Wholesale Electricity Pricing Explained - Flow Power

Wholesale Electricity Pricing Explained


Pay for electricity at wholesale prices

Wholesale electricity pricing allows you to take control of your power costs and pay for electricity at wholesale market prices.

Say goodbye to fixed-rate electricity prices that leave you with no flexibility to change your rate, and hello to a pricing structure that puts you in the driver’s seat.

What is the wholesale electricity price?

The wholesale electricity price (also referred to as the spot price) is the price of electricity in the National Electricity Market (NEM). All electricity passing through our interconnected electricity network (often referred to as “the grid”) is bought and sold in the wholesale market. 
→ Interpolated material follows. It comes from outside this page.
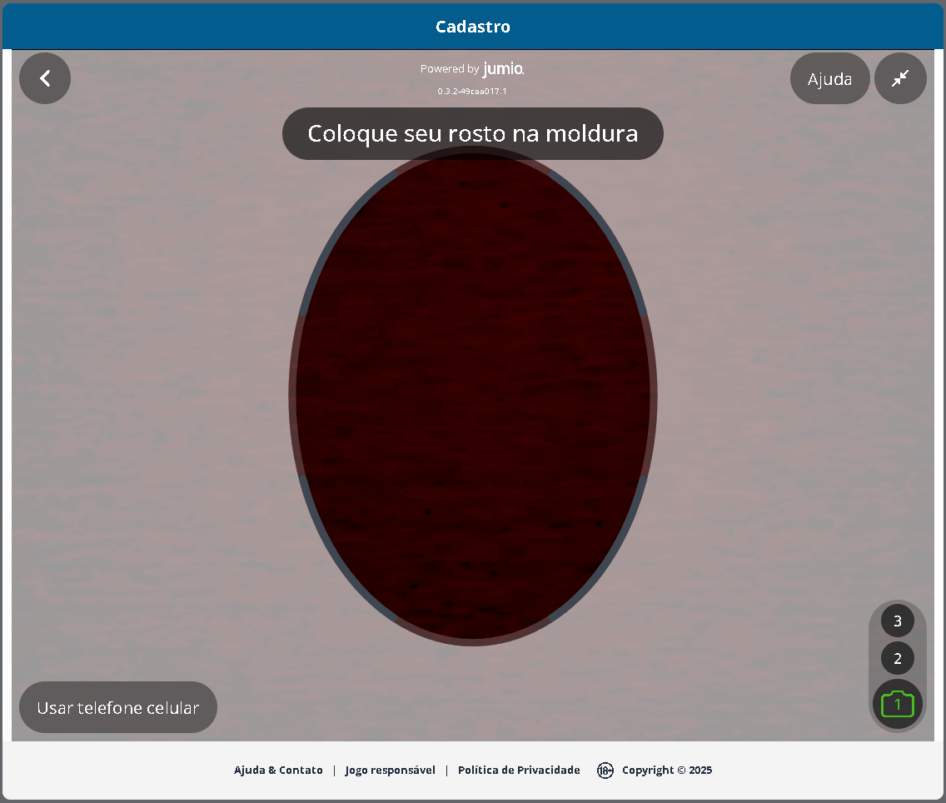This screenshot has width=946, height=803.
Task: Click the Jumio logo
Action: [503, 69]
What is the wholesale electricity market (NEM)?

‘The wholesale market’ or National Electricity Market (NEM) is the power system and associated markets that connect the east coast of Australia – Queensland, New South Wales, the ACT, Victoria, South Australia and Tasmania. Each state is its own region (except for the ACT, which is counted as part of New South Wales) and has its own spot price for electricity.  

Beginning operation in 1998, the NEM is a spot market where supply and demand are matched in real-time. 

The Australian Electricity Market Operator (AEMO) forecasts electricity demand, then generators (such as wind farms or coal fired power stations) submit offers of generation amounts and price (bid stacks). Once there is enough generation to meet demand, the highest price submitted becomes the spot price, and all generators are paid the spot price.  

The spot price is determined every five minutes. AEMO uses the spot price as the basis for the settlement of financial transactions – the price wholesalers or retailers pay – for energy traded in the market. 

What is a spot market?
A “spot market” is a term for a market where products or commodities are traded for immediate delivery. This contrasts with forward or future markets where the trade is for the delivery of a product or commodity later in the future.

How does wholesale electricity pricing work?

  • Energy retailers buy their electricity from the same wholesale electricity market, where prices fluctuate and are set every 5 minutes.
  • The wholesale energy price is the price a retailer (such as Flow Power) pays to obtain electricity for you.  


How are wholesale prices calculated?

Wholesale energy prices are set every 5 minutes by the Australian Energy Market Operator (AEMO). Generators bid on how much energy they are willing to provide to the market and at what price, and the spot price is determined by the intersection of supply and demand.

To learn more about how wholesale prices are calculated read our article on The NEM, bid stacks and five-minute settlement.  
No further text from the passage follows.